If other countries have developed various means to limit the power of elites without war, Russia has often had to rely on military defeat, he suggests. In Russia, those with power increasingly use force against their own people to continue to enrich themselves despite the costs that Russians and Russia itself have to pay. Krasnov points out, however, that “tightening the screws to the absolute limit invariably strips the threads, and the country is guaranteed to lose … to its own elites, who are ready to surrender both their Fatherland and their people just to prolong their own festivities.” He explains that once the country has gotten into a war and suffers a defeat, it could face “total disintegration, dangerous revanchism, or assimilation into a foreign culture as a dominion or colony.” He adds, “Fortunately, time and again—ever since the era of the Mongol yoke—Russia has chosen the path of salvation: reining in its unruly elites and granting greater freedom to the people.”

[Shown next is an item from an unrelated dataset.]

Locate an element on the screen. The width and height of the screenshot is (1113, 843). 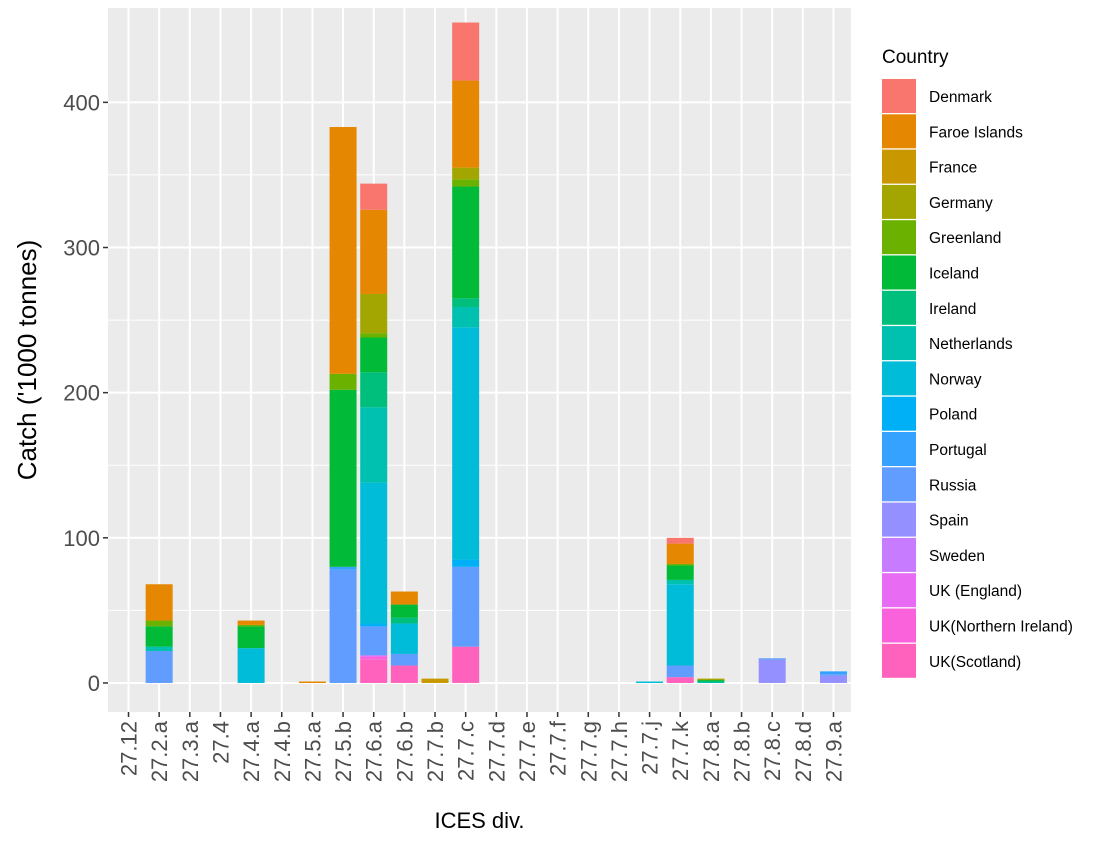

Krasnov continues, Peter I earned the title “the Great” because “he managed to make the right decision following a defeat in a single battle rather than waiting for the loss of an entire war.” As a result, he broke “the habitual Russian cycle by making reforms an immediate response to the very first setback.” He adds, “It is no easy feat for a nation’s leadership to decide to break this vicious cycle before defeat strikes.”
It is no surprise that the Kremlin took down this article. On May 28, Krasnov gave an even more critical interview to a Ukrainian outlet (Ukraina.ru, May 28). His statements are virtually a call to arms for Russia’s elites and masses to take action before it is too late. It is also an appeal to Putin himself. If Putin wants to be known as “the great” like his tsarist predecessor, he needs to recognize how Russian history works and change direction, however improbable that would be for a man who celebrates Russia’s past as largely an unbroken series of triumphs.